## PROVIDED PASSAGE
-=-=-=-=-
This bill establishes a five-year pilot program to improve veteran access to neurosurgery in rural areas by allowing for market-based payment rate adjustments for specialized surgical services.
Bill Cassidy
Senator
LA
The Veteran Access to Neurosurgery Act of 2026 establishes a five-year pilot program to improve neurosurgical access for veterans in rural areas. By allowing for market-based rate adjustments, the program incentivizes qualified surgeons to provide essential care where standard VA reimbursement rates are insufficient. This initiative aims to reduce wait times and travel distances for veterans requiring specialized surgical services.
The Veteran Access to Neurosurgery Act of 2026 aims to fix a major logistical headache for veterans living in the sticks: the lack of brain and spine specialists within driving distance. The bill creates a five-year pilot program that effectively lets the VA break its own price rules. If a veteran lives more than 100 miles away from a VA neurosurgeon or is facing a wait time longer than 60 days, the VA can pay private, board-certified surgeons "market-based" rates—which is code for higher than the standard government reimbursement—to get that veteran into an operating room closer to home. The program is set to launch within one year of enactment in at least two regions with high rural populations.
-=-=-=-=-
## DATASET RECORDS
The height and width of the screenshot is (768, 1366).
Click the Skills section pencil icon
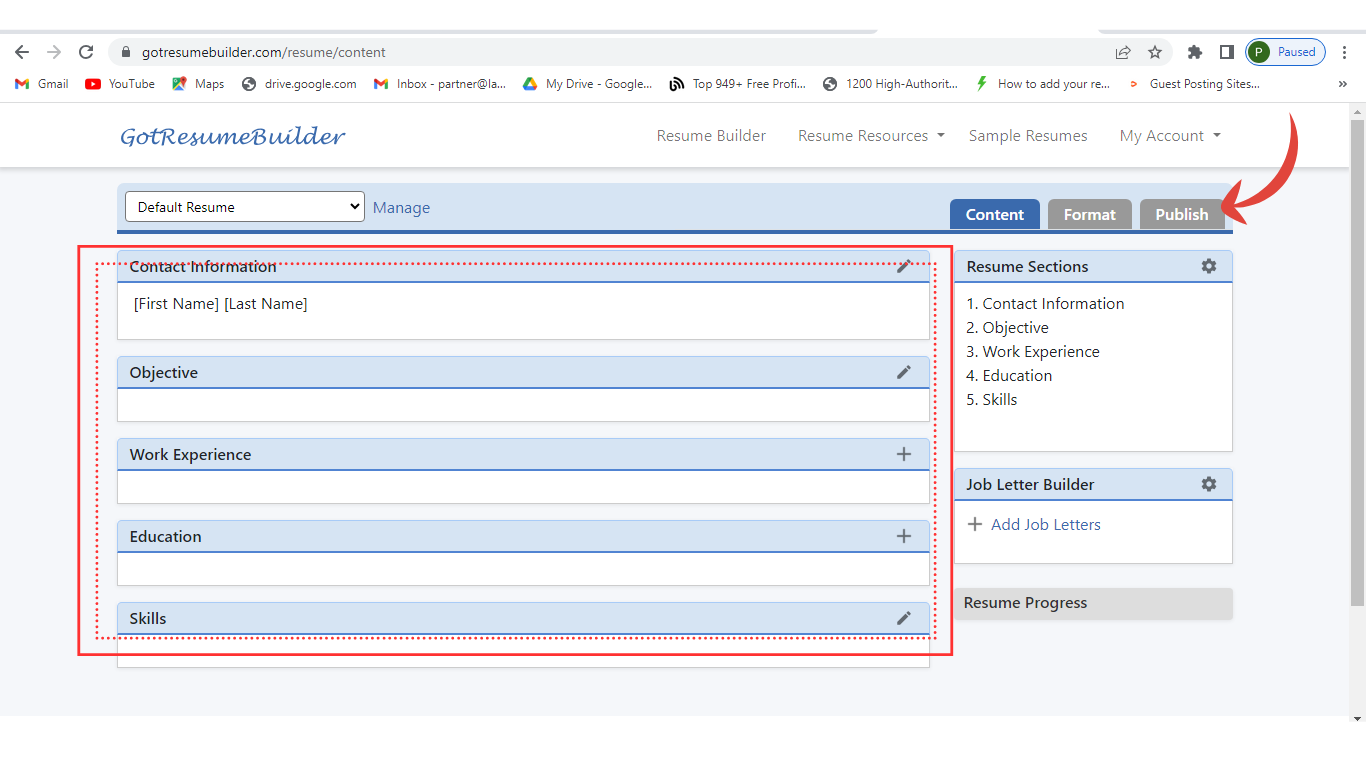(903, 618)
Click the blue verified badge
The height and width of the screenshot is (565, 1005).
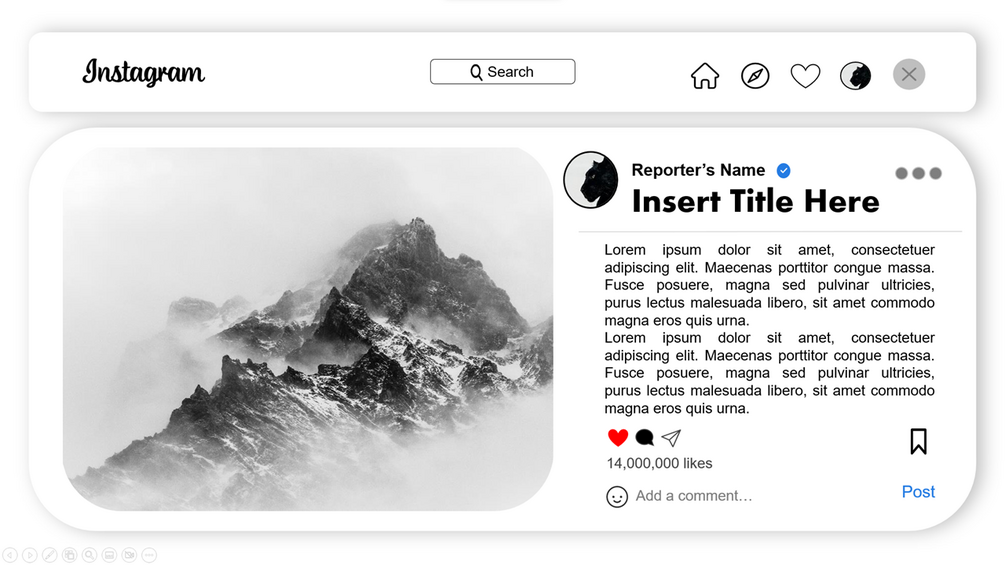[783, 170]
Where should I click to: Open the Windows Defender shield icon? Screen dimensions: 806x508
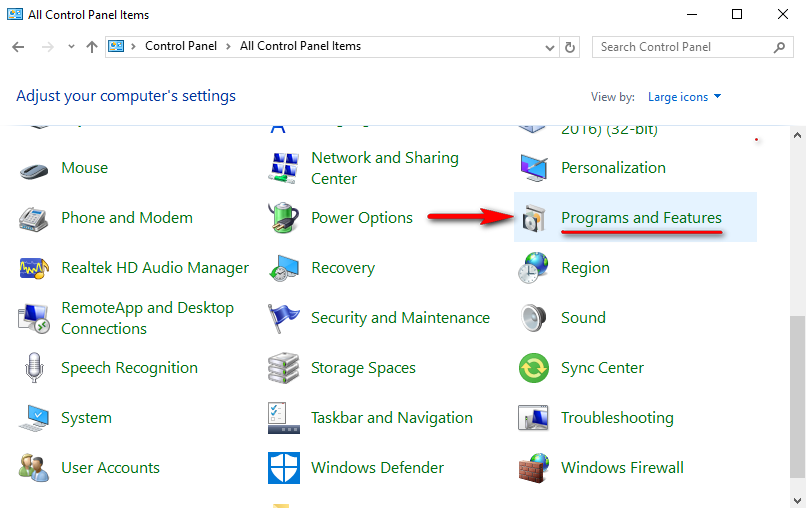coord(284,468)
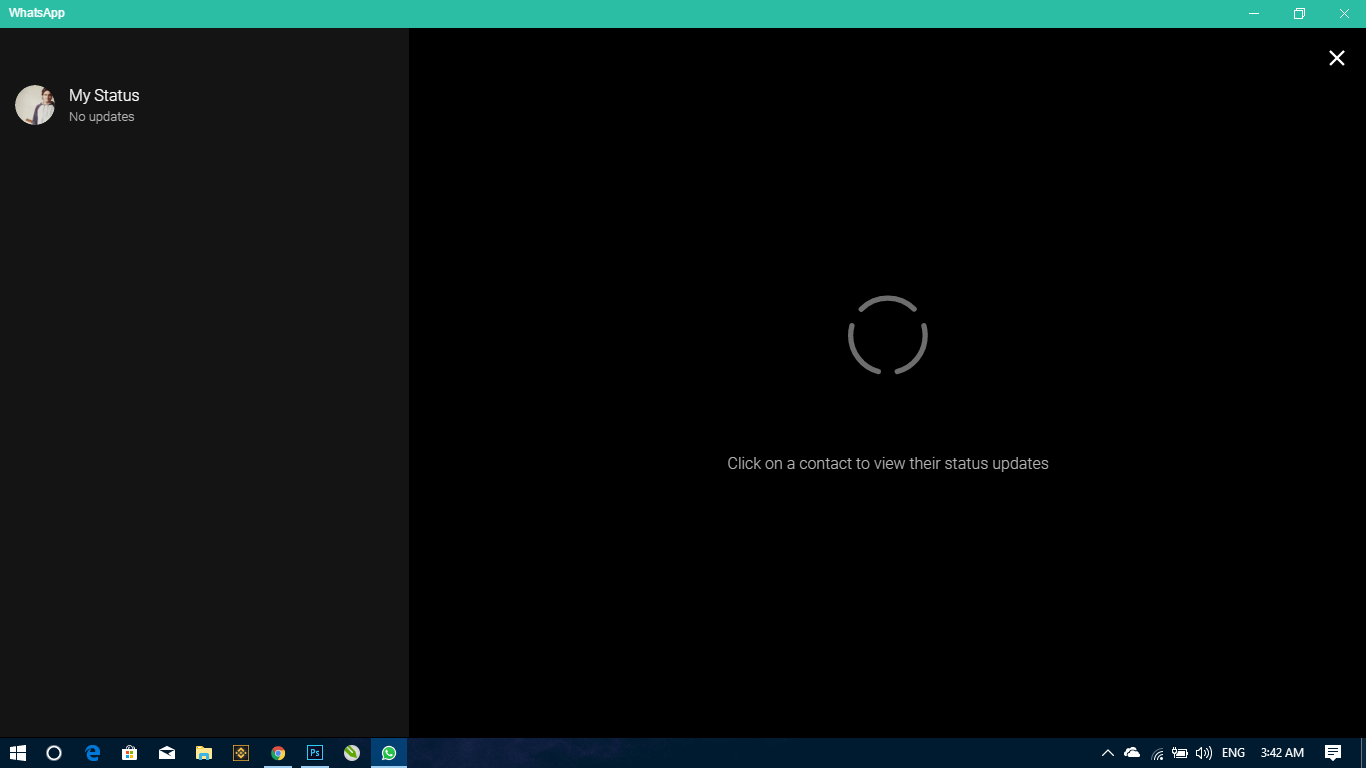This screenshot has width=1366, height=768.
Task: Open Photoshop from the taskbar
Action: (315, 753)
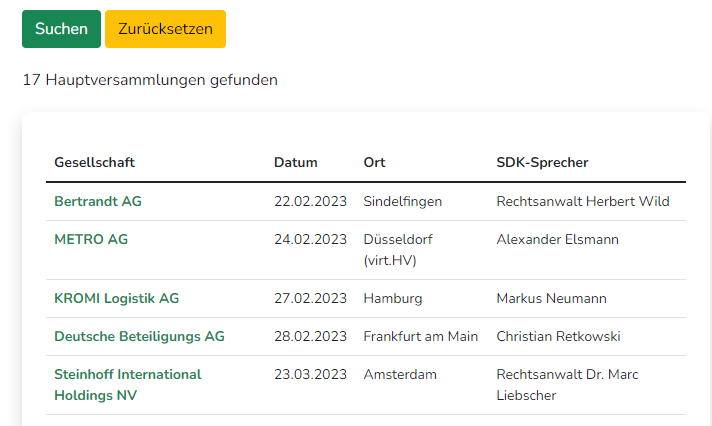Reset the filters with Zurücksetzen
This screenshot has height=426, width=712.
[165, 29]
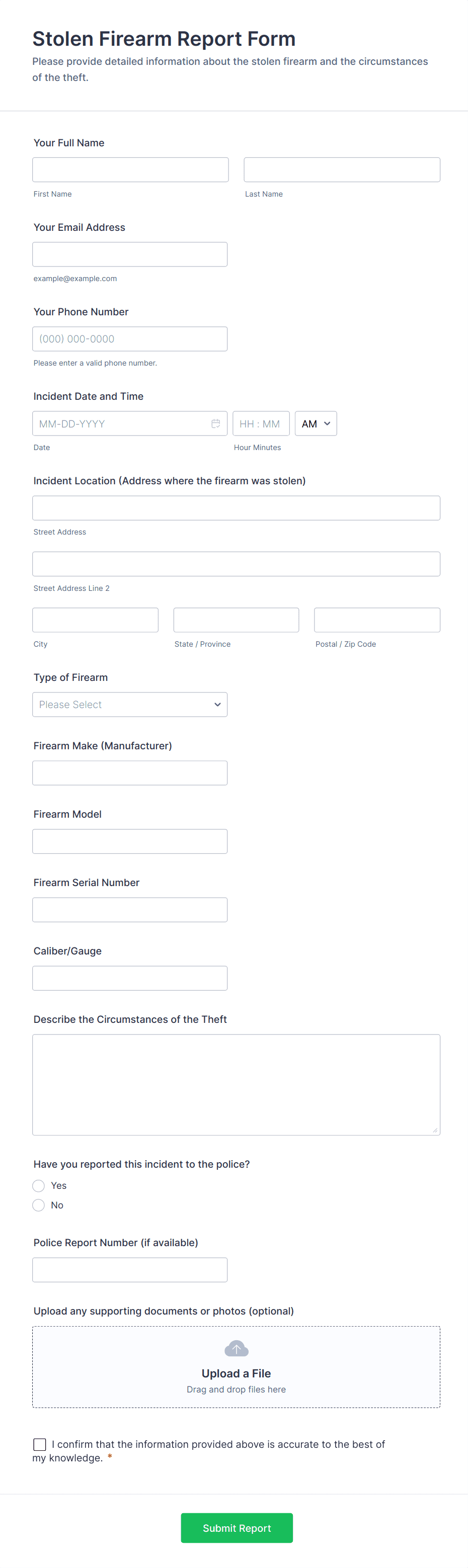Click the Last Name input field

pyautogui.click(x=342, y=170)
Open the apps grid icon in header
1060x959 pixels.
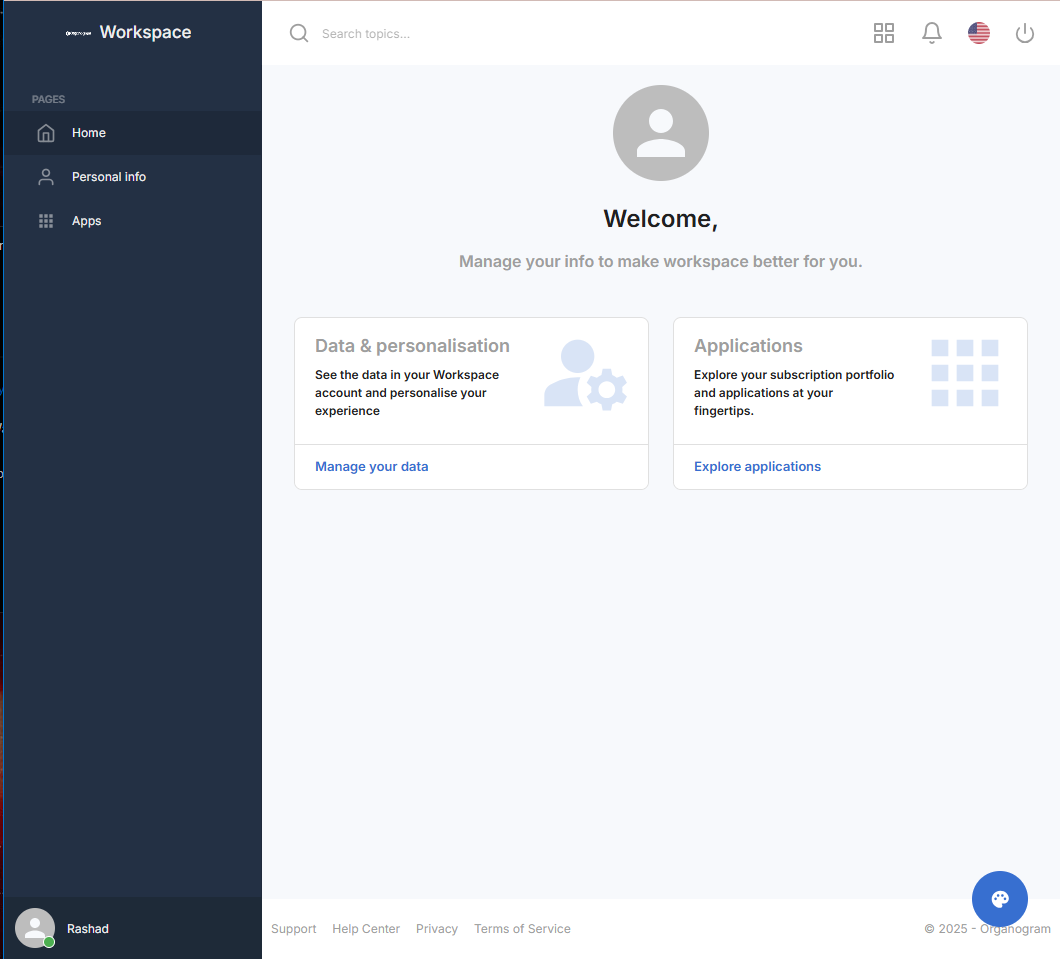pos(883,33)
-=-=-=-=-
## WHAT IS EXPECTED
Reproduce the bill summary word for word, everything from "This bill establishes" down to "requiring specialized surgical services.". Rely only on the bill summary when responding.

## WRITTEN RESPONSE
This bill establishes a five-year pilot program to improve veteran access to neurosurgery in rural areas by allowing for market-based payment rate adjustments for specialized surgical services.
Bill Cassidy
Senator
LA
The Veteran Access to Neurosurgery Act of 2026 establishes a five-year pilot program to improve neurosurgical access for veterans in rural areas. By allowing for market-based rate adjustments, the program incentivizes qualified surgeons to provide essential care where standard VA reimbursement rates are insufficient. This initiative aims to reduce wait times and travel distances for veterans requiring specialized surgical services.